Billeder på siden
PDF
ePub

DISCOURSES

ON SELECT PORTIONS OF THE

EPISTLE TO THE HEBREWS.

DISCOURSES

ON

SELECT PORTIONS OF THE EPISTLE.

DISCOURSE I.

THE CHRISTIAN'S PRIVILEGE AND DUTY.

HEB. IV. 14-16.—" Seeing then that we have a great High Priest, that is passed into the heavens, Jesus the Son of God, let us hold fast our profession. For we have not an High Priest which cannot be touched with the feeling of our infirmities; but was in all points tempted like as we are, yet without sin. Let us therefore come boldly unto the throne of grace, that we may obtain mercy, and find grace to help in time of need."

THERE is an intimate connection between truth and holiness, doctrine and precept, faith and practice, the illumination of the mind and the transformation of the heart and life. The principle now announced is deeply founded in the constitution of human nature; and it is one of the many corroborative evidences of the divine origin of the Scriptural revelation, that it uniformly recognises this principle. Its statements of truth always look forward to practical results, and its injunctions to duty look back to announced principles. This is true; therefore that is right. This is right, because that is true.

We have an exemplification of this in the passage of Scripture which forms the subject of discourse. It consists of a statement and an exhortation; the statement originating the exhortation, the exhortation based on the statement. The statement is fourfold:-We Christians have a High Priest. Jesus Christ is our High Priest. He is a great High Priest, being

the Son of God, and having passed into the heavens. He is a compassionate High Priest; He is "not a High Priest who cannot be touched with the feeling of our infirmities; but was in all points tempted like as we are, yet without sin." The exhortation is twofold:-"Let us hold fast our profession ;" and, "Let us come boldly to the throne of grace, that we may obtain mercy, and find grace to help in time of need." The duties enjoined in the exhortation are inferences from the doctrines contained in the statement. The doctrines contained in the statement are motives to the duties enjoined in the exhortation. The Christian's privilege, the Christian's duty, and the influence which the one ought to have on the other, are all here strikingly placed before us.

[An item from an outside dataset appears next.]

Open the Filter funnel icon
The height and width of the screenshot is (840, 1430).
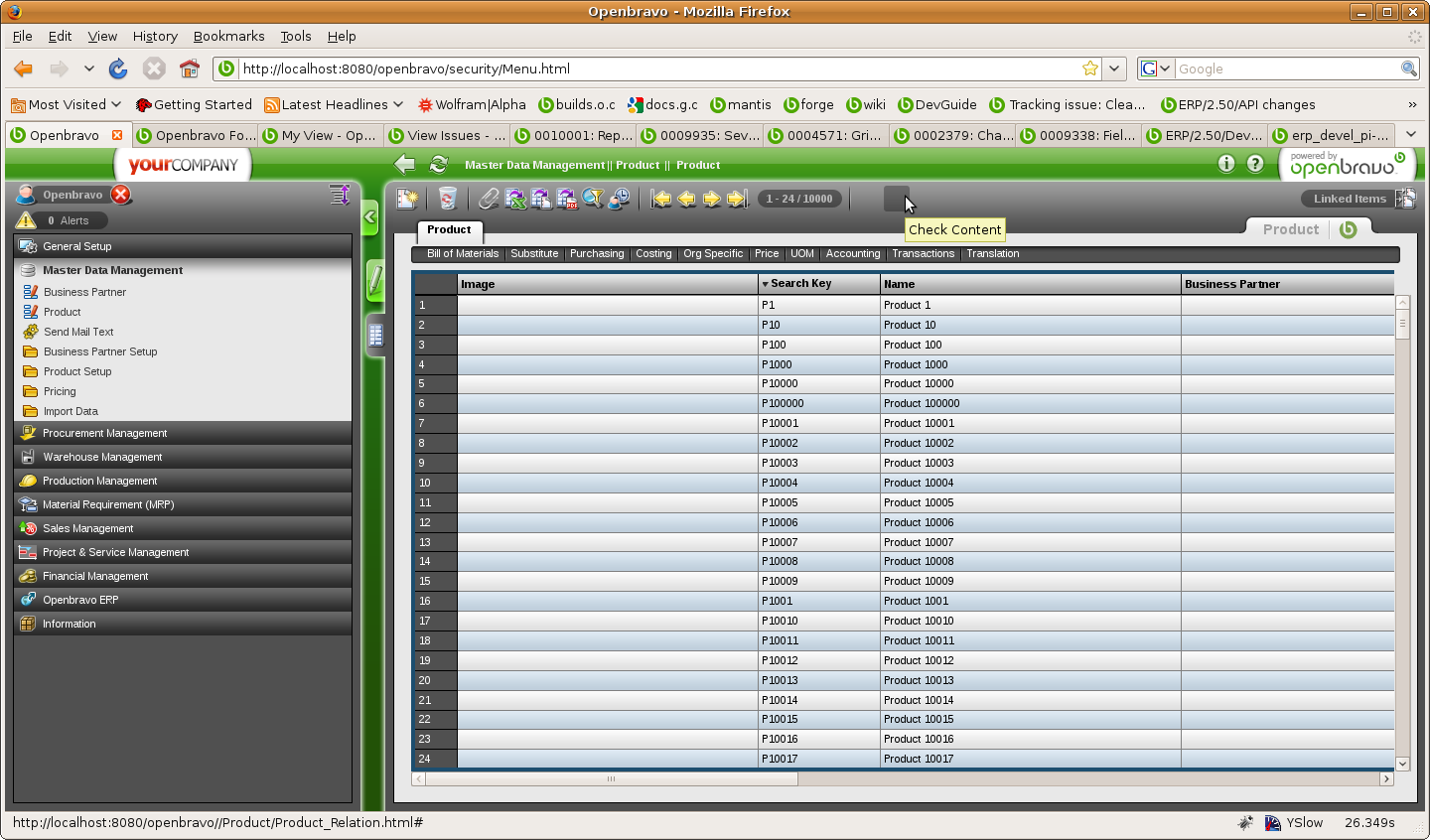[593, 199]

The statement runs thus: "We have a great High Priest, that is passed into the heavens, Jesus the Son of God. We have not a high priest who cannot be touched with the feeling of our infirmities; but was in all points tempted like as we are, yet without sin." This complex statement naturally resolves itself into these four simple ones: We Christians have a High Priest; Jesus Christ is our High Priest; He is a great High Priest; He is a compassionate High Priest. Let us attend to these in their order.

I. In the first place, then, the text teaches us that "we Christians have a High Priest." Had man continued innocent, and therefore safe and happy, there would have been no high priest, for man would have had no need of one; and had his fall been irremediable-had it been impossible to avert the dangers, to escape the miseries, in which he was involved-there would equally have been no high priest, for there would have been no use for one. "The angels who kept their first estate" have no high priest; and neither have they who, having sinned, are "reserved under everlasting chains to the judgment of the great day."

The high-priesthood is an institution rising out of the peculiar circumstances of our race, as lost, but not hopelessly lost. "A high priest is a person taken from among men, ordained for men in things pertaining to God, that he may offer both gifts and sacrifices to God."

While man was innocent, he needed no one to come between him and God and transact his business with Him, with whom

principally every intelligent accountable being has to do. God was pleased with His innocent child, and delighted to do him good; and man, full of veneration, and love, and confidence, found his happiness in such fellowship with God as was competent to his nature.

But the introduction of sin produced a sad revolution. God became displeased with man, and man alienated from God. All direct favourable communication was at end, and must have been at an end for ever, if some means were not employed at once to make the restoration of man to the enjoyment of the favour and fellowship of God consistent with the perfections of the divine character, and the principles of the divine government, and to effect such a change in man's dispositions as would fit him for acceptable intercourse with God.

To make atonement for sin, so that it might be pardoned, and so to purify men as that they should be capable of yielding acceptable obedience to God, and of finding supreme ultimate happiness in God-this was the great design of the institution of a high priest.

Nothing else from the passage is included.